The Democratic Alliance has called for the government to issue clear guidelines on the terms of lockdown – as ordered by president Cyril Ramaphosa earlier this week.
Ramaphosa ordered a 21-day lockdown with severe restrictions on travel and movement – beginning midnight on Thursday – to combat the spread of the Covid-19 coronavirus in the country.
In South Africa, the number of confirmed cases has increased dramatically to 709.
The exact terms of the lockdown have not yet been published, which has caused much confusion about what the public can and cannot do over the next three weeks, beginning Thursday.
DA member of parliament, Siviwe Gwarube, said: “As the country readies itself to go into lockdown, as was announced by president Cyril Ramaphosa this week, regulations pertaining to the lockdown are yet to be made public.
“The Disaster Management Act of 2002 gives the president and his Executive powers to institute measures that will contain the disaster that is being dealt with. However, regulations breathe life to those measures by guiding individuals, companies, employers and employees about what is permissible and what is not.”
While the regulations are yet to be published, the DA is calling for strict and clear implementation of these regulations. “We cannot afford mixed-messaging from our government at such a critical time,” Gwarube said.
“If we are to rely on South Africans to be partners during this time, then we need to ensure that the citizenry is well-informed and reminded throughout the 21-day period of what is allowed and what is not. This is where partnership with the public broadcaster and other broadcasters and telecommunications companies could really improve public awareness.”

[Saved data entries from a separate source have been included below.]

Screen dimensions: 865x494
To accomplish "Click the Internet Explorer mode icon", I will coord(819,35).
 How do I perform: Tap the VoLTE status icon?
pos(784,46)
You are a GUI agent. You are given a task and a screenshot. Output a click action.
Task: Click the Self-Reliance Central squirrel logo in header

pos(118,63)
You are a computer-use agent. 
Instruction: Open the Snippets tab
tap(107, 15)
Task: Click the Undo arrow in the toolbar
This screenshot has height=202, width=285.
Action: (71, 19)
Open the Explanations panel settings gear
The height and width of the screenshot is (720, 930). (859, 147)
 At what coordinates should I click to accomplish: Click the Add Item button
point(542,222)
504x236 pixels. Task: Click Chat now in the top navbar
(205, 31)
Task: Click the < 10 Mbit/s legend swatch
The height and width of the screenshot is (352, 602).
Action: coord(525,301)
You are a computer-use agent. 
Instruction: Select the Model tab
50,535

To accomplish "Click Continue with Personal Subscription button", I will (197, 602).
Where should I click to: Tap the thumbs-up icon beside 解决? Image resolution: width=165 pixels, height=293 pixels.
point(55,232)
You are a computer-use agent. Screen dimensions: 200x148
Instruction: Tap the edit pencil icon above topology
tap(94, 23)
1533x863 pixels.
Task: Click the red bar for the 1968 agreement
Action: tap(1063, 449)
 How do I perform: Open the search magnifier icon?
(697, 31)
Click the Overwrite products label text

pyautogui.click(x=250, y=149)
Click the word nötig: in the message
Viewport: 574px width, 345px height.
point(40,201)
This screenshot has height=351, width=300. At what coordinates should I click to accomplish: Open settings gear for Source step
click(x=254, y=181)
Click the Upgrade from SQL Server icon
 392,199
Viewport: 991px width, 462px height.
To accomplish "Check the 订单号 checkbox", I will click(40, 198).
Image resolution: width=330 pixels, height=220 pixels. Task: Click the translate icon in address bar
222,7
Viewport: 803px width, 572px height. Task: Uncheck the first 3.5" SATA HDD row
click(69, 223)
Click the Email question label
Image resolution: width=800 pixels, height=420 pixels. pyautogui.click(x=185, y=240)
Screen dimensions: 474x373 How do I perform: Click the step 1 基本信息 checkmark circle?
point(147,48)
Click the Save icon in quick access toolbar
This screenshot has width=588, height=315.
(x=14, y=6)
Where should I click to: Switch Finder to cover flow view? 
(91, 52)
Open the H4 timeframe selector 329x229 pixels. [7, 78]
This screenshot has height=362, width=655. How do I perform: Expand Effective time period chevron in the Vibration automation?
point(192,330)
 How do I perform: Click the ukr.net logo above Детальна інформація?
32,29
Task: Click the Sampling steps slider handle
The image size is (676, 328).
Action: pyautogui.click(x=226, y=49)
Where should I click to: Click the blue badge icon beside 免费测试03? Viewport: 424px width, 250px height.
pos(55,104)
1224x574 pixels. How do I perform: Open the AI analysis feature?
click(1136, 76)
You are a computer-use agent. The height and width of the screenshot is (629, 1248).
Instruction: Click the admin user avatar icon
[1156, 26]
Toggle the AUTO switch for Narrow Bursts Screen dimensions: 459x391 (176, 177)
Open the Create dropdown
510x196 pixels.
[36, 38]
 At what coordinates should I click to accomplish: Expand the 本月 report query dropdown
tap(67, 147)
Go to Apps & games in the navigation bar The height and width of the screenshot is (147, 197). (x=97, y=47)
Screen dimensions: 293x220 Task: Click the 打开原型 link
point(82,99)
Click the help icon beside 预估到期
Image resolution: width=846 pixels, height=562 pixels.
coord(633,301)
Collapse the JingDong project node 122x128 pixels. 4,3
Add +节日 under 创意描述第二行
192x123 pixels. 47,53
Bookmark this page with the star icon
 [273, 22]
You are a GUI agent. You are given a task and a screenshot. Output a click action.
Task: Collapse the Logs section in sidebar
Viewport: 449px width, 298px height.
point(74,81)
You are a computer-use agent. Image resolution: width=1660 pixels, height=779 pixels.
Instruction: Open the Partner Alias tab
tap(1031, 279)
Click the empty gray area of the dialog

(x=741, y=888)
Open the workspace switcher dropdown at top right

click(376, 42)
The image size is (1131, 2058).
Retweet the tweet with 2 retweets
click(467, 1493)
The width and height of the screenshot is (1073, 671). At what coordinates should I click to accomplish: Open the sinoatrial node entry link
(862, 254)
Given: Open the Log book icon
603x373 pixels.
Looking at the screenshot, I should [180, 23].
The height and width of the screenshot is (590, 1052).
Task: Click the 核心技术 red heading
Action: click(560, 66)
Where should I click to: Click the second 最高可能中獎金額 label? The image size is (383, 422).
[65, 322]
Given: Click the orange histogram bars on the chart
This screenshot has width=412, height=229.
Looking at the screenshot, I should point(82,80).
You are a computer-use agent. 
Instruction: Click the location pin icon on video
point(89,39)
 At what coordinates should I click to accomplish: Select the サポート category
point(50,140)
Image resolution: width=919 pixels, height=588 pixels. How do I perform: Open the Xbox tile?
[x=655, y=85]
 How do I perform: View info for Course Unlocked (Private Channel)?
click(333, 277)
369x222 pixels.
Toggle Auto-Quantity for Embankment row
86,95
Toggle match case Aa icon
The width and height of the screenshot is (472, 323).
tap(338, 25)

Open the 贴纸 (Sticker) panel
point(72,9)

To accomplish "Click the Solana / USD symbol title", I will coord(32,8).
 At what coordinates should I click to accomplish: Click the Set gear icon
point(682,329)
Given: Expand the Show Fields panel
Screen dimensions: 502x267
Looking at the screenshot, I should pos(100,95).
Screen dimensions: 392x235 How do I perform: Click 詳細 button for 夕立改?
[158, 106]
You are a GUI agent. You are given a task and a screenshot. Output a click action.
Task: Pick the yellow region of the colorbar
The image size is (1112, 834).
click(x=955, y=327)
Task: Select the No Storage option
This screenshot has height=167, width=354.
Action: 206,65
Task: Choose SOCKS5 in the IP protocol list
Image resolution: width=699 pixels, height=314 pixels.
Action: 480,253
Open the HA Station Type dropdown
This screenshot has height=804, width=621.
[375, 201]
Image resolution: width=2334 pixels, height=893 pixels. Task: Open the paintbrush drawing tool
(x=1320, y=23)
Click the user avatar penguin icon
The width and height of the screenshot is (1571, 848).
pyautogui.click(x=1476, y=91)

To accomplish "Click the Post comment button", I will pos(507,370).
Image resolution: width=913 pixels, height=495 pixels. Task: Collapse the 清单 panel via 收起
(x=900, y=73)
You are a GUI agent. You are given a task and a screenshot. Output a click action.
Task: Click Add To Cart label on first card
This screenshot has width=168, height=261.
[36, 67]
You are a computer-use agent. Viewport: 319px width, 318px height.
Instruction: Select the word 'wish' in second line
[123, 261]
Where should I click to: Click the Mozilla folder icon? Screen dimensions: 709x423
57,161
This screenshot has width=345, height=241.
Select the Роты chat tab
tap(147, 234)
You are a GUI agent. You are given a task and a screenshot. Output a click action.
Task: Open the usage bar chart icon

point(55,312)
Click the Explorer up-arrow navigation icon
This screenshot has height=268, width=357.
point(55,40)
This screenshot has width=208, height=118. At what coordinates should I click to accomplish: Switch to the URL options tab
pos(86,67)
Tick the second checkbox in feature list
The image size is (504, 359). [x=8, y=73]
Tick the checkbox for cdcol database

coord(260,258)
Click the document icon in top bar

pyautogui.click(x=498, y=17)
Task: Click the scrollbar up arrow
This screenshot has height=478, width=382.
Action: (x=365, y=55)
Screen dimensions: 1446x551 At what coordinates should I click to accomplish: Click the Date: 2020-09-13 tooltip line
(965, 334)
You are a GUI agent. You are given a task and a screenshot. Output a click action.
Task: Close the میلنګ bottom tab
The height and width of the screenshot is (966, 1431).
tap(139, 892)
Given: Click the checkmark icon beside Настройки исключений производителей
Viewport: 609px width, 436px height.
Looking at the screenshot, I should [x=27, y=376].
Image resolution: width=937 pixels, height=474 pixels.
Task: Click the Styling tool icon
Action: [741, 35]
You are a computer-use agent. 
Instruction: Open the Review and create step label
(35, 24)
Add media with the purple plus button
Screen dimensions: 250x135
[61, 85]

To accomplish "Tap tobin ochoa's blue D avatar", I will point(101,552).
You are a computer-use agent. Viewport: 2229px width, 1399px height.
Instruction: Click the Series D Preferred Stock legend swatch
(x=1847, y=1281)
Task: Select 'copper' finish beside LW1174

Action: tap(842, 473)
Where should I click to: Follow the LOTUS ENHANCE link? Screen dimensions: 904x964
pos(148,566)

On Wednesday morning, health minister, Dr Zweli Mkhize, confirmed that there are now 709 cases of those who have been infected by the coronavirus.
“This number is expected to rise exponentially over the coming days and weeks. This means that social distancing is now our best chance of breaking the transmission chain and reducing the number of people who will be infected. That is why clear communication to the public; increased testing capacity; availing of isolation facilities and encouraging those who can stay at home to do so, will be key,” Gwarube said.
The health minister also indicated that Mangaung could potentially be an epicentre due to the number of infections that are being discovered in that area following a church conference.
He said that around 50 new infections are as a result of that conference.
“This is concerning news as the Free State health system could struggle to cope with those who are infected and who require urgent medical attention. We need to avoid incidents like this from happening again across the country. This will only depend on whether strict implementation of the regulations is adhered to,” said Gwarube.
Similarly, when asked by SABC News on Wednesday whether people can walk their dogs and go out for walks, minister Mkhize said “that shouldn’t be a problem”. He said that people should be able to go to the shops to buy food and essentials during the 21-day lockdown.
In a separate interview with eNCA, Mkhize further clarified that South Africans will be able to jog and walk their dogs, but must do so alone or in very small groups with distance between people.
However, under the president’s orders – all South Africans will have to stay at home during the 21-day lockdown period.
People will only be able to leave their homes to buy food, visit the pharmacy, or seek medical care; or to collect a social grant, the president said.
Only health workers in public and private health sectors; emergency personnel; security services such as police and soldiers; those involved in the production and supply of food and basic goods; and those working in essential services would be exempted.
“South Africa can ill-afford to shut down the economy for three weeks and not have this national lockdown yield any meaningful results in our fight against this pandemic. Countries who have managed to flatten the curve and recover from the effects of Covid-19 did so because of strict social distancing measures.
“We need to get this right. There is no room for errors. While we encourage all South Africans to adhere to the lockdown, they can only do so if clear guidelines are made public and enforced,” Gwarube said.
The Government is expected to hold two meetings later on Wednesday to further outline its plans for the coronavirus lockdown. At 14h00, the Department of Communication, the Department of Arts & Culture, and the Department of Mineral Resources will address the country.
At 16h00, the ministers of the Justice, Crime Prevention and Security Cluster together with Governance, State Capacity and Institutional Development (GSCID) will address the country.